In one of the most quoted letters of all time, Paul of Tarsus observed, “...suffering produces perseverance; perseverance, character; and character, hope.” (Romans 5:3–4, NIV).
But, in order for that to happen, your suffering needs something worth suffering for, your perseverance needs a goal worth enduring for, your character needs something worth standing for, and you hope has got to be based on something stronger than a "wish".
So I thought it might be helpful to quickly describe 5 ways to know the difference between a hope that takes you further and a wish that holds you back.
#1 Past Proof vs Unprecedented
If the person, opportunity, plan, job, relationship, or habit has created any instances of the results you want, there's at least some reason to hope that you will get more of that in the future.
If the future you want has no correlation with the past you've experienced, you might wielding a wish.
#2 New vs Same
Before you cut ties with a person, place, or idea that hasn't provided what you want in the future, ask yourself if there has been any disruptively new feature introduced.
Notice I didn't say "more". If there is no past experience of the future you want, "more discipline", "more time", "more conversations" shouldn't give you a lot of confidence that you'll get a "new" outcome.
In order for "new" to occur, there must be something "new" in the mix. Examples include...
Starting therapy or coaching
New leadership at the helm
Different product or strategy
Adoption of an altered worldview or vision of reality
Beginning of a promising habit
If something truly "new" has been chosen, you might be able to hope.

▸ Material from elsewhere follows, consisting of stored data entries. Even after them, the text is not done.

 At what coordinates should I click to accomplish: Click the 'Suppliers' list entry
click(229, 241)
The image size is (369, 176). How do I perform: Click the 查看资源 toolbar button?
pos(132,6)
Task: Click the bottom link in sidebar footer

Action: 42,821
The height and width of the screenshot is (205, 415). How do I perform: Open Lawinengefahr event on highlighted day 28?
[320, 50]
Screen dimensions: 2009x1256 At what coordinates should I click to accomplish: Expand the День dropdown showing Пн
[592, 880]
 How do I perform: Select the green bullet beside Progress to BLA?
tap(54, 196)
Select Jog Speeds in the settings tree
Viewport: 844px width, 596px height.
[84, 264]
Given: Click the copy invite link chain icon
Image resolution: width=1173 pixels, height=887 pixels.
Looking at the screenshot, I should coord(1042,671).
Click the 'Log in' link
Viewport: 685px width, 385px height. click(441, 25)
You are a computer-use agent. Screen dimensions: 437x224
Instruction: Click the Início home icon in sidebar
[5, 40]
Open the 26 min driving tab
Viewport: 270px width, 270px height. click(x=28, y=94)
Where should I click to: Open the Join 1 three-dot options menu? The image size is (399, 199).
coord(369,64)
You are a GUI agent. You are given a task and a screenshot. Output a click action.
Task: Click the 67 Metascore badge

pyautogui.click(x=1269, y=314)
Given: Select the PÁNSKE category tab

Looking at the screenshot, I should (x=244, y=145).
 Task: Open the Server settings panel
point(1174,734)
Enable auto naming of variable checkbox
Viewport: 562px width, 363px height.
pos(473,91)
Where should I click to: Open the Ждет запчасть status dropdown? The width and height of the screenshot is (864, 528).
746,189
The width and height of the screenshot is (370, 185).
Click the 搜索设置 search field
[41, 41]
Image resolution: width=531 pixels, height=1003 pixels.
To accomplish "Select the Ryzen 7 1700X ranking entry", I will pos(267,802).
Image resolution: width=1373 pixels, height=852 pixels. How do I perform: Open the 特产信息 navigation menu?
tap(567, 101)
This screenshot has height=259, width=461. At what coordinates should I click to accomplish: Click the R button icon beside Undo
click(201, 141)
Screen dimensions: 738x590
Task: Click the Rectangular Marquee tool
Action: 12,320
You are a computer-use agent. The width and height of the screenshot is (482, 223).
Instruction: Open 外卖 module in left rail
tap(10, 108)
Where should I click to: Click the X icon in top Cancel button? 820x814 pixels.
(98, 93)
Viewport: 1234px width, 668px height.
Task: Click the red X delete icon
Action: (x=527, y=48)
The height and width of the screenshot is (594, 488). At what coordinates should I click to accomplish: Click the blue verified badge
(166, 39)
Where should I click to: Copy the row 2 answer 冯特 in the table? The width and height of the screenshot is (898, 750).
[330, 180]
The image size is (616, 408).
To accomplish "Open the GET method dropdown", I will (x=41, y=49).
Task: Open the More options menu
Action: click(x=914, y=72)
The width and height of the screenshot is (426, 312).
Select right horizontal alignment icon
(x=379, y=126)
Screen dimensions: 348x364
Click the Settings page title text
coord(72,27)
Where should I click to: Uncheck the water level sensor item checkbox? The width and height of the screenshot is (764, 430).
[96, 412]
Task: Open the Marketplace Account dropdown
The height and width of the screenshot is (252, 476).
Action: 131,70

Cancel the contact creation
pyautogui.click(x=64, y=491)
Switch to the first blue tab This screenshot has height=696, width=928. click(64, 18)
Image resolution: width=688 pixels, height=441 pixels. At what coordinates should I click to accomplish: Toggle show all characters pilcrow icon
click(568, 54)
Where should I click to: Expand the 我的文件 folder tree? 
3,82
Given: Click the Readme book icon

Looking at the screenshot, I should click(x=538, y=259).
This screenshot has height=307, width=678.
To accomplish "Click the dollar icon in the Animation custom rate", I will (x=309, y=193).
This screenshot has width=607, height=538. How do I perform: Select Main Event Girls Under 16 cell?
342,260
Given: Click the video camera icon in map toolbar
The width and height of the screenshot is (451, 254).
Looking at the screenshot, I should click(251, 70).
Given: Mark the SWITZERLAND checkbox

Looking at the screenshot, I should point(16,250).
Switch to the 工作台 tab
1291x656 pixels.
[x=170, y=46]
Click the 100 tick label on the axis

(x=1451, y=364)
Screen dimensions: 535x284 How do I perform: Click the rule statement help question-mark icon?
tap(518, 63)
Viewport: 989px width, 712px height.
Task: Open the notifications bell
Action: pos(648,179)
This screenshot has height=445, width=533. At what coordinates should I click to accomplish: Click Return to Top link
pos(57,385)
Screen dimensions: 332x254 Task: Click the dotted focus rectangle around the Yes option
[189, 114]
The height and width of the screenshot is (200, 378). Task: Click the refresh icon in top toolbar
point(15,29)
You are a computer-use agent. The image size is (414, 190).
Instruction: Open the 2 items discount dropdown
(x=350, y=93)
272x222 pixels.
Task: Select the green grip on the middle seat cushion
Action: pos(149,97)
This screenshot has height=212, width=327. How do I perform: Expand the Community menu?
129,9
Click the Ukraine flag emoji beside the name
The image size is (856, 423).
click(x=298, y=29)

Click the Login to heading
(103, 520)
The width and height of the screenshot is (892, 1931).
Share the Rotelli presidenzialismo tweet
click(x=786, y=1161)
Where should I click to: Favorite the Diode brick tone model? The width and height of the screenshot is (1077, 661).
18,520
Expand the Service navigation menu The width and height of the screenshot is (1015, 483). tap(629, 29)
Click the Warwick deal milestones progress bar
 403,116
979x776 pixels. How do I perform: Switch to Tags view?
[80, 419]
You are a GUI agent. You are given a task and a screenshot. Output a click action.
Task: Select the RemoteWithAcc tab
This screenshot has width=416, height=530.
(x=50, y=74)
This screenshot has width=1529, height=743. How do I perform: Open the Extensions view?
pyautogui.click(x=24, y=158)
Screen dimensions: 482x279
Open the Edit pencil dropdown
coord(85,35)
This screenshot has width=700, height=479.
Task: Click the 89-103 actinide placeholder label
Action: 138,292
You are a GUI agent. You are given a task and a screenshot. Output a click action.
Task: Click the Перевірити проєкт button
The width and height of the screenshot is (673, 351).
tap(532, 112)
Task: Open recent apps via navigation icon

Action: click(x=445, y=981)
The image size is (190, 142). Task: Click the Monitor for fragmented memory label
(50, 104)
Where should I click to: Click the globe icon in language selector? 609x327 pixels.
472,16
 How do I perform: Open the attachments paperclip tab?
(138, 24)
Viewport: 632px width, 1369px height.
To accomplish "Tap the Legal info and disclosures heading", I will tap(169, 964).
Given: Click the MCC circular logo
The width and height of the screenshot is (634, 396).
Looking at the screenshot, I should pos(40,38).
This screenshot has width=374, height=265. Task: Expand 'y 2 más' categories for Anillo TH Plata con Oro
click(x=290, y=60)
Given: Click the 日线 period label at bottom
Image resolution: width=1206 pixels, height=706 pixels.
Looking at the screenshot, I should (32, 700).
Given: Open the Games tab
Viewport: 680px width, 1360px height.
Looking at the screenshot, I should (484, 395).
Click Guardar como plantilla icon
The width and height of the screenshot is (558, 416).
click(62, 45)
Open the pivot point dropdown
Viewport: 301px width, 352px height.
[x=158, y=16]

If all you have is "more", all you have is a wish.
#3 Values vs Fears
There's an ancient wisdom principle that states:
The hopes of the godly result in happiness,
but the expectations of the wicked come to nothing.
(Proverbs 10:28 NLT-SE)
You don't have to agree with me, but I have a conviction that efforts and plans that sow love, generosity, reconciliation, compassion will reap a successful future in some way (I also have a lot of experience with this).
I believe God fuels actions that reflect God. When we act in sacrificial love, justice, mercy, honesty, and courage, our future will be expansive. You can have hope in that.
However, if your ideas are motivated by fear alone—fear of losing control, fear of looking bad, fear of being wrong, or fear of discomfort—you can want the future to have less fear and more opportunities, but that's an empty wish.
#4 Vision vs Dream
In the book cited above, Henry Cloud explains,
"Hope means investing time and energy toward results that you have solid reason to believe can be achieved."
(Henry Cloud, 9 Things You Simply Must Do, page 64)
I do a lot of work with my clients to get them crystal clear and white hot on a vision. What do you want to find out you're capable of? It's fun. It's exhilarating. It's necessary.
But nearly every client I've worked with has had to have a moment to get sober about their first draft.
Sometimes, we get stuck believing we're not capable of much. That's a problem.
But often, we will envision a future that's so grandiose, so out-of-touch with reality that we emotionally detach from it. We don't even begin to put a plan together (or stick with one very long) because our brains want to protect us from wasting energy on a plan to live on the moon 90 days from now.
I love a dream as much as the next dreamer, but I get hopeful when the dream has some grounding in reality.
But the biggest difference between a dream and a vision isn't the scale. It's actually much simpler.
#5 Plan vs Luck
How will you get what you want?
Your dream becomes a vision if it has a plan. That's it.
I'm not guaranteeing that every dream with a plan will become a reality. I'm not promising that every plan is an effective plan.
But I can guarantee every dream without a plan will stay a wish. You want more than that. Plan for more than that.
May you have hope and may it be clear and helpful. May it fuel your perseverance and character.